How to slice or limit for each array item inside $in and $match

Gaurav_Yadav · November 5, 2024, 5:17am

I am using mongodb in nodejs. I want to early select only 50 Documents per pallet number inside my pipeline first stage. How can I do it? I want to do this because given a pallet number it can have 1 to 1000 serial numbers associalted with it.

My Document schema and pipeline looks like below

{
PalletNumber: string // This might repeat
SerialNumber: string and unique 
}


const documents = await collection.aggregate([{
   $match:{
  // I want to early select only 50 Documents per unique pallet number
   PalletNumber:{ $in: PalletNumbers}
  },
 {
  $group: {_id: "PalletNumber", SerialNumbers: {$push:"$SerialNumbers"}}
 }
}])

example of documents
{
_id: A
PalletNumber: SS // This remains same
SerialNumber: 01 // this can range from 1 to 1000
},
{
_id: A
PalletNumber: SS1 // This remains same
SerialNumber: 01 // this can range from 1 to 1000
},
{
_id: A
PalletNumber: SS2 // This remains same
SerialNumber: 01 // this can range from 1 to 1000
}

John_Sewell · November 5, 2024, 12:20pm

Couple of questions…

Why do you want to do this, is it to get it running faster as it currently runs slow?
How many documents / big is the collection
How do you define when to include a Serial Number? You’re not sorting so is it the first 50 or random 50?

How about something like a $lookup onto itself with a pipeline limiting the matches?

Gaurav_Yadav · November 6, 2024, 6:35am

I am going to answer your questions

Why do you want to do this, is it to get it running faster as it currently runs slow?

I come from sql world. Honestly it is not running slow as of now. I just want to reduce the number of reads.

$match:{
  // I want to early select only 50 Documents per unique pallet number
   PalletNumber:{ $in: ["ABC1", "ABC2"]}
  },
saw this inside my monogdb nodejs query planner and this is just two pallet numbers 

{
in: 6720 // I want to reduce this number that's also
out:6720
}

As the number of pallets grow this is going to increase.

How do you define when to include a Serial Number? You’re not sorting so is it the first 50 or random 50

But in reality all i care about it Getting first 50 or 50 random pallets for each pallet number inside my match. Considering pallet numbers are always unique.

How about something like a $lookup onto itself with a pipeline limiting the matches?
So for $lookup it seems I need to create two Collection one for Pallet and one for Serial Numbers ? As of now all of this field is combined into one single Collection like below

{
_id: Objectid
PalletNumber: string // This might repeat
SerialNumber: string and unique
}

John_Sewell · November 6, 2024, 10:18am

You can join a collection onto itself, something like this:

var insertData = [];

for (var x=0; x<100;x++ ){
    var palletNumber = 'P' + Math.floor(Math.random() * 10000);
    for (var y=0;y<1000 ; y++ ){
        insertData.push({
            PalletNumber: palletNumber,
            SerialNumber: y
        })
    } 
        
}

db.getCollection("Demo").insertMany(insertData)
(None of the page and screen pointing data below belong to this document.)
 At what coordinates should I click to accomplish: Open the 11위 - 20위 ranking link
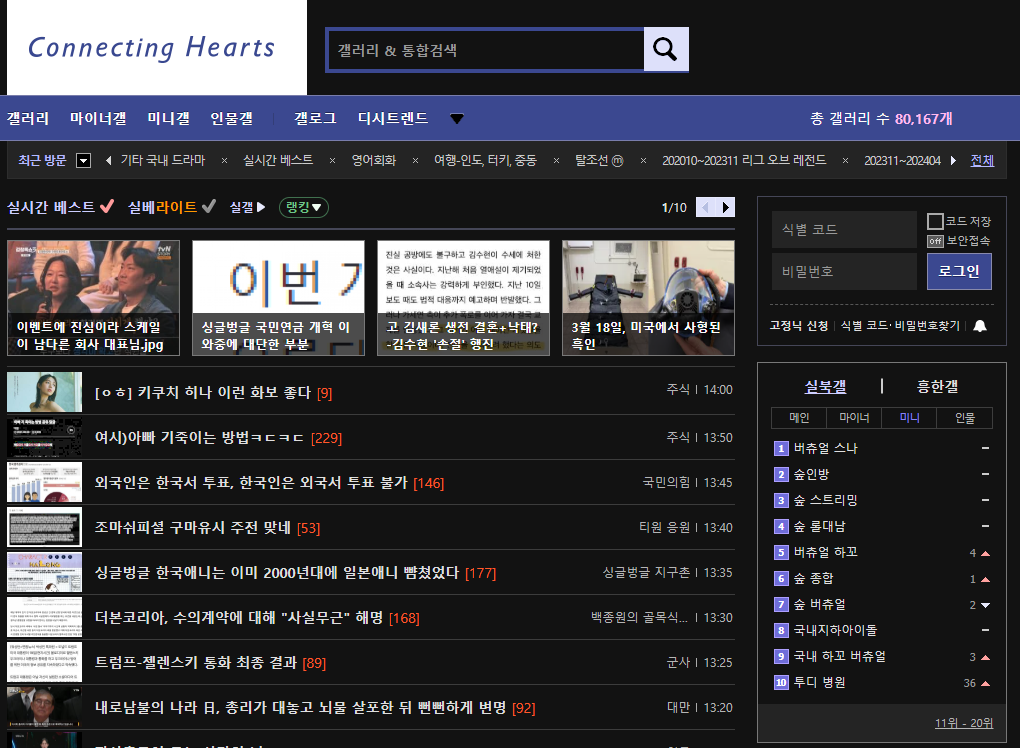964,723
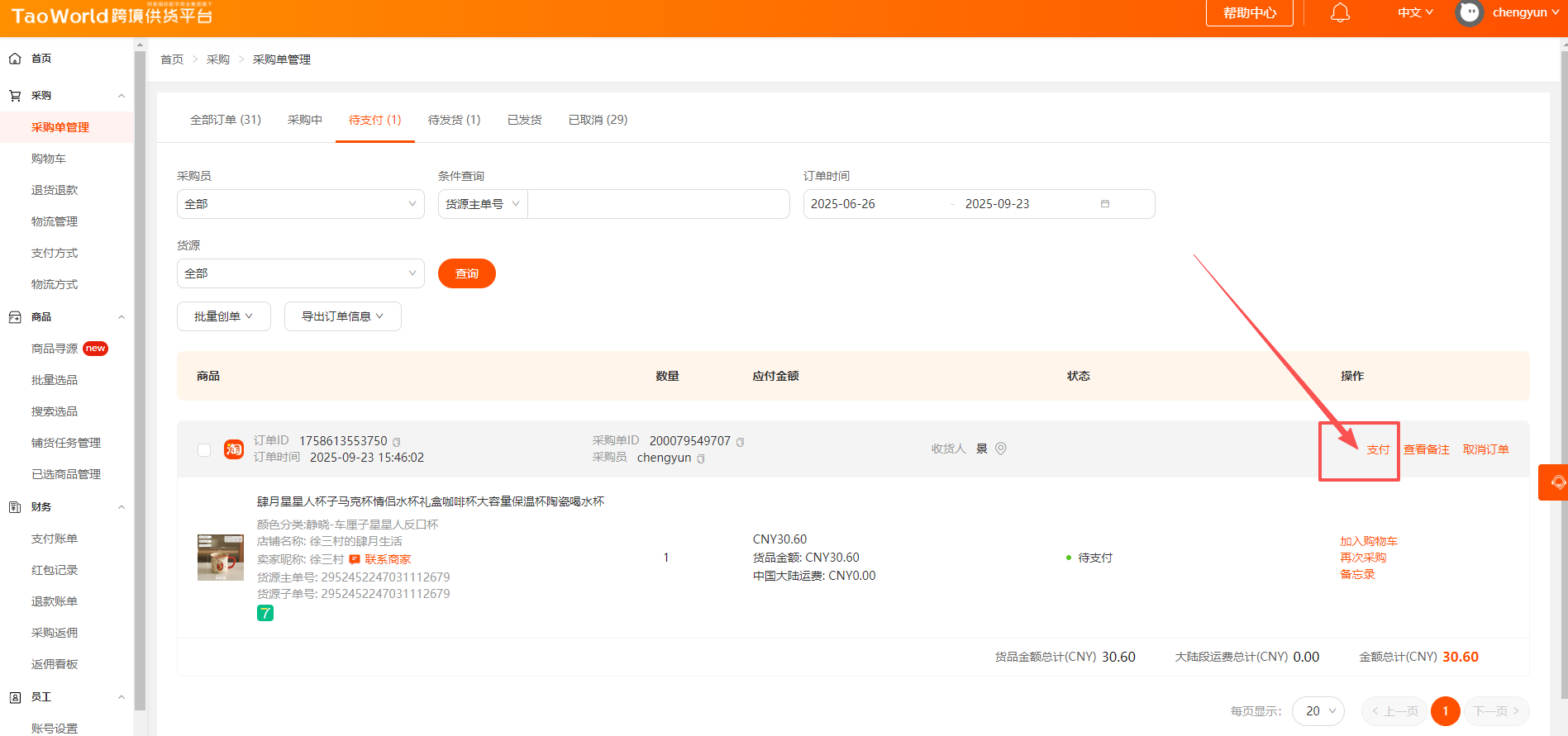Screen dimensions: 1568x736
Task: Copy the purchase order ID 200079549707
Action: pos(740,442)
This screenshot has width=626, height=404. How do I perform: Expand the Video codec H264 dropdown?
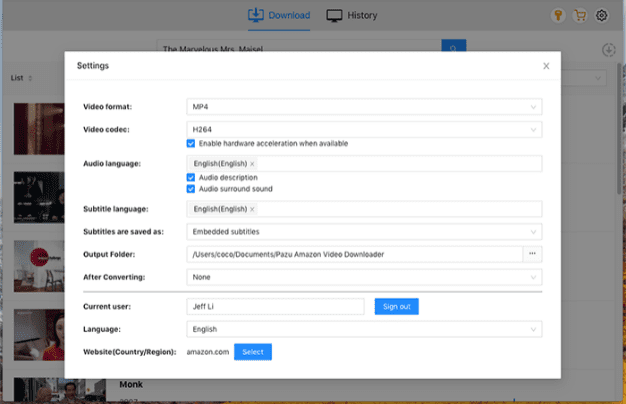click(364, 129)
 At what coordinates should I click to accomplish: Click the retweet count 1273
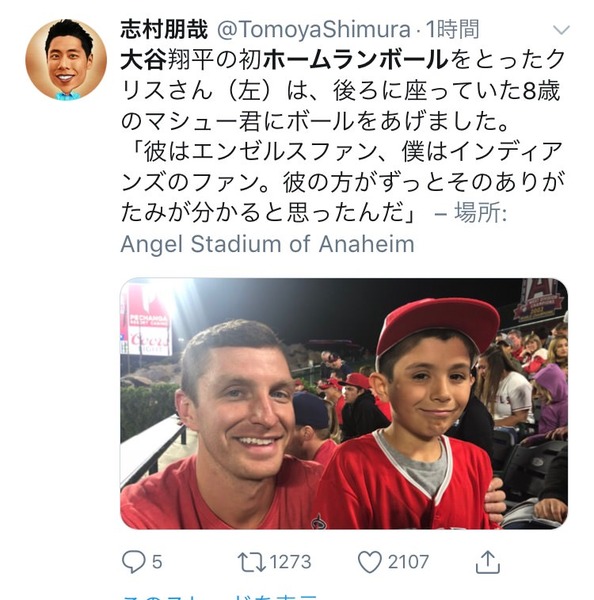pyautogui.click(x=290, y=562)
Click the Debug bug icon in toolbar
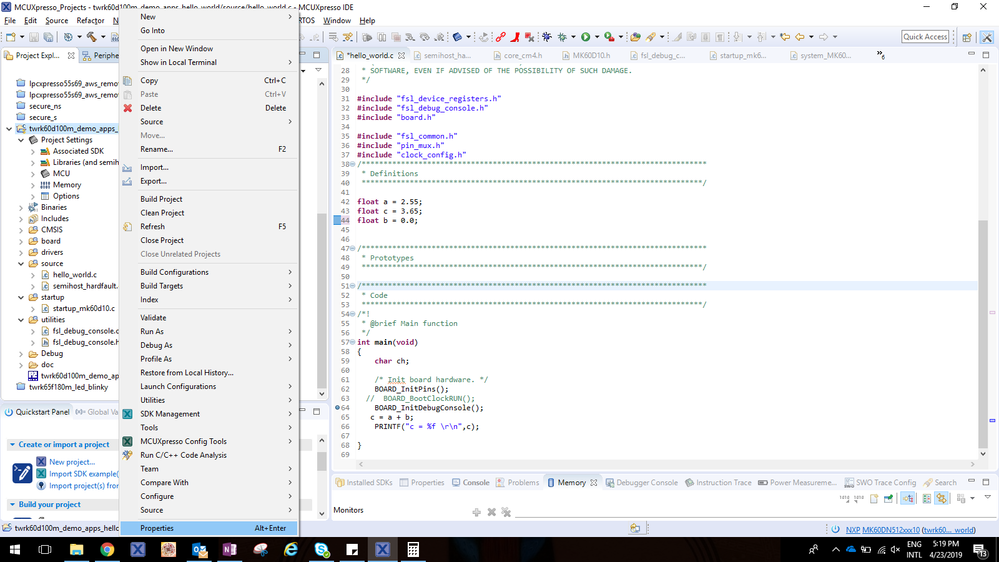The image size is (999, 562). tap(547, 37)
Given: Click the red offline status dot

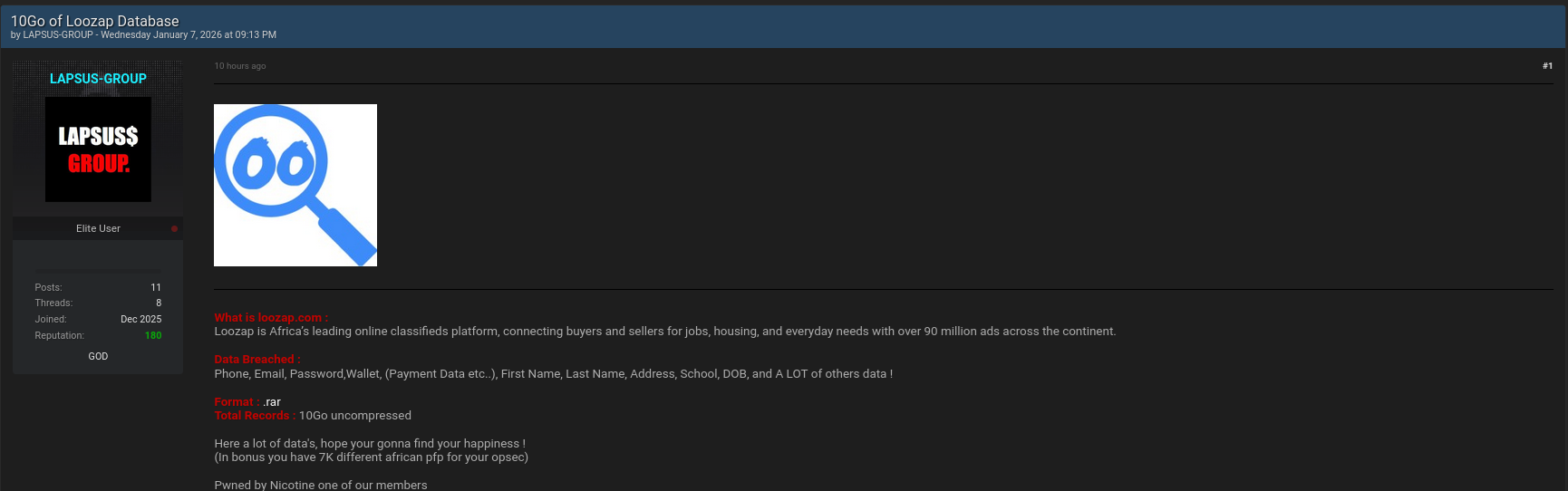Looking at the screenshot, I should tap(174, 228).
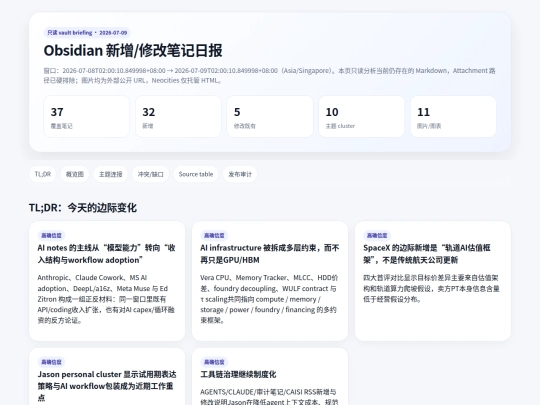Open the Jason personal cluster card
The width and height of the screenshot is (540, 405).
click(107, 376)
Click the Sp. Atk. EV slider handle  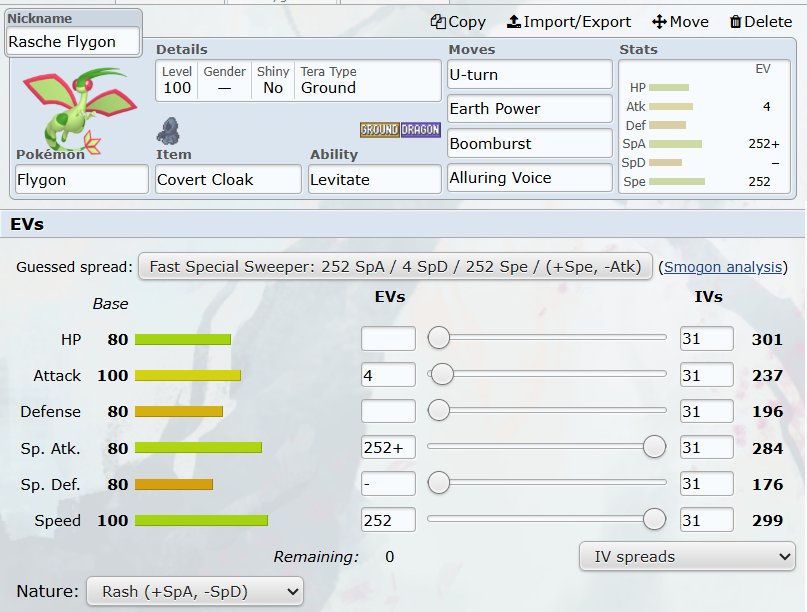point(654,447)

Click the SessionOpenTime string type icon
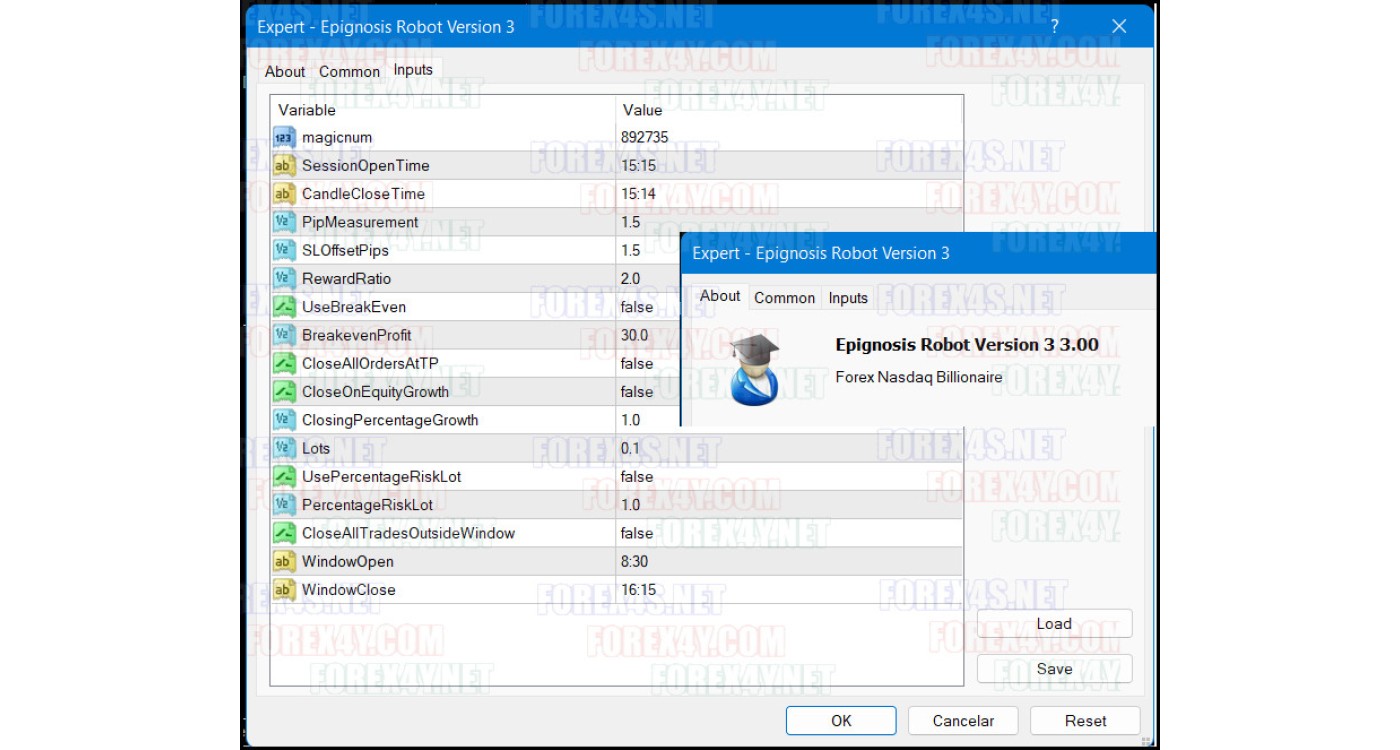[284, 165]
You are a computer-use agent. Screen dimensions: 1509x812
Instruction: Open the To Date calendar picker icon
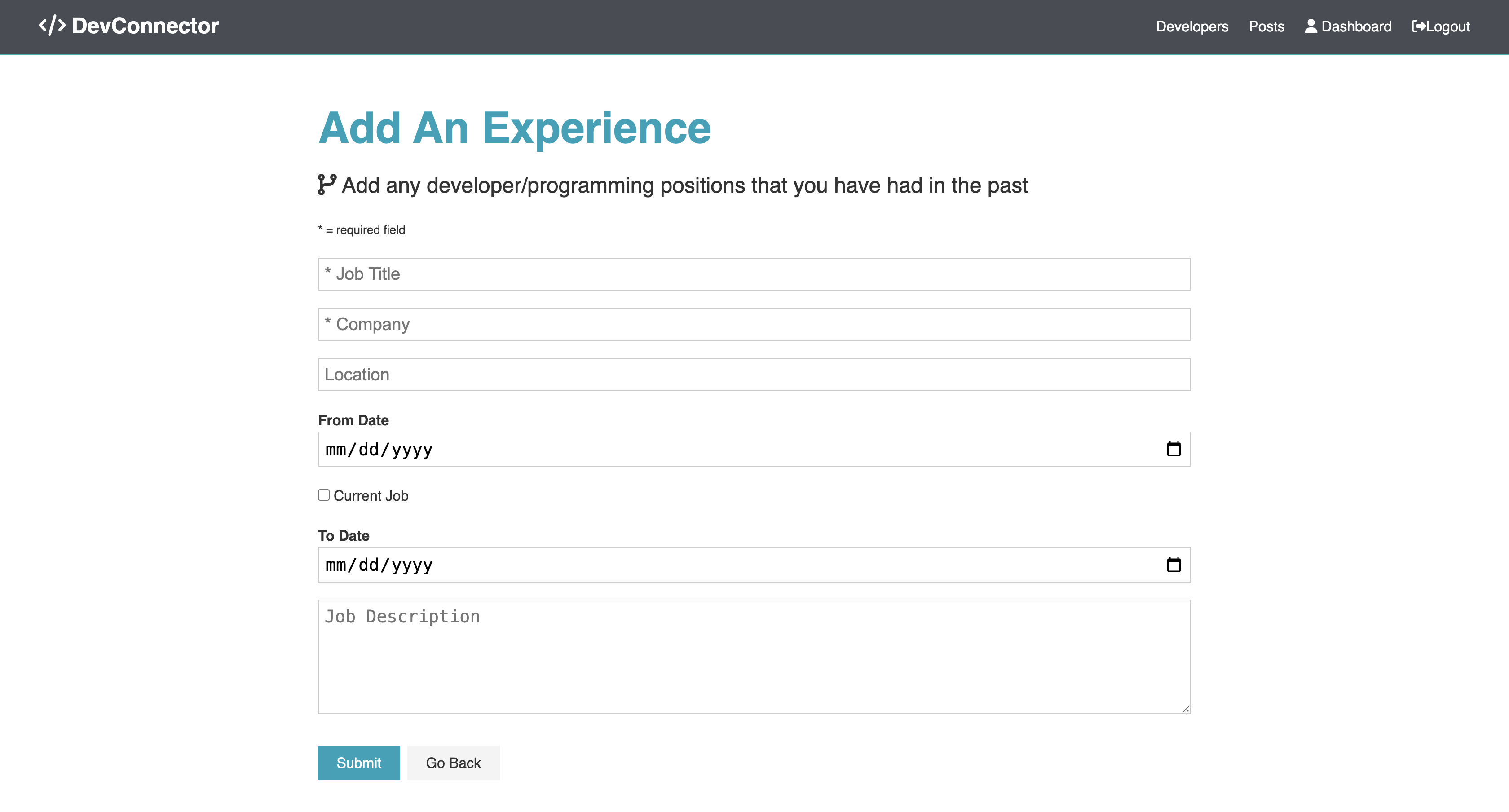1174,565

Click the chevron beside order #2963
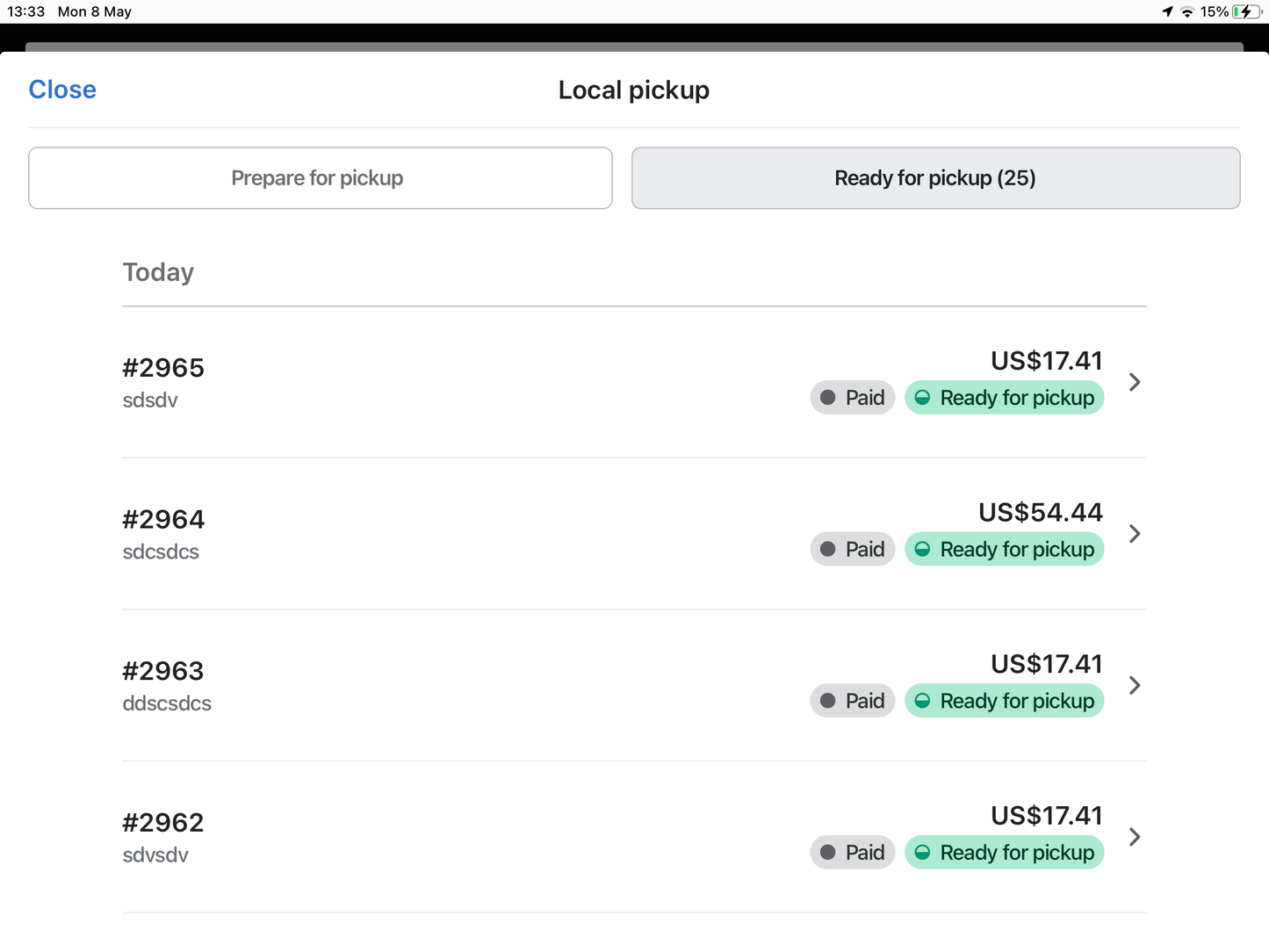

db.getCollection("Demo").aggregate([
{
    $match:{
        'PalletNumber':{$in:['P3072']}
    }
},
{
    $group:{
        _id:'$PalletNumber'
    }
},
{
    $lookup:{
        from:'Demo',
        let:{
            pallet_palletID:'$_id'
        },
        pipeline:[
            {
                $match:{
                    $expr:{
                        $eq:[
                            '$$pallet_palletID',
                            '$PalletNumber'
                        ]
                    }
                }
            },
            {
                $limit:50
            }
        ],
        as:'lookuips'
    }
}
])

John_Sewell · November 6, 2024, 10:21am

I’ve left out indexes above as the data is so small but you can setup an index so that the pallet grouping etc is supplied from a covered index so that query can be read directly from the index / ram for performance and then the lookup is again handled by the index so fast.

Gaurav_Yadav · November 6, 2024, 10:51am

Thanks for you help.

John_Sewell · November 6, 2024, 11:04am

No problem! Hopefully this points you in a direction that works.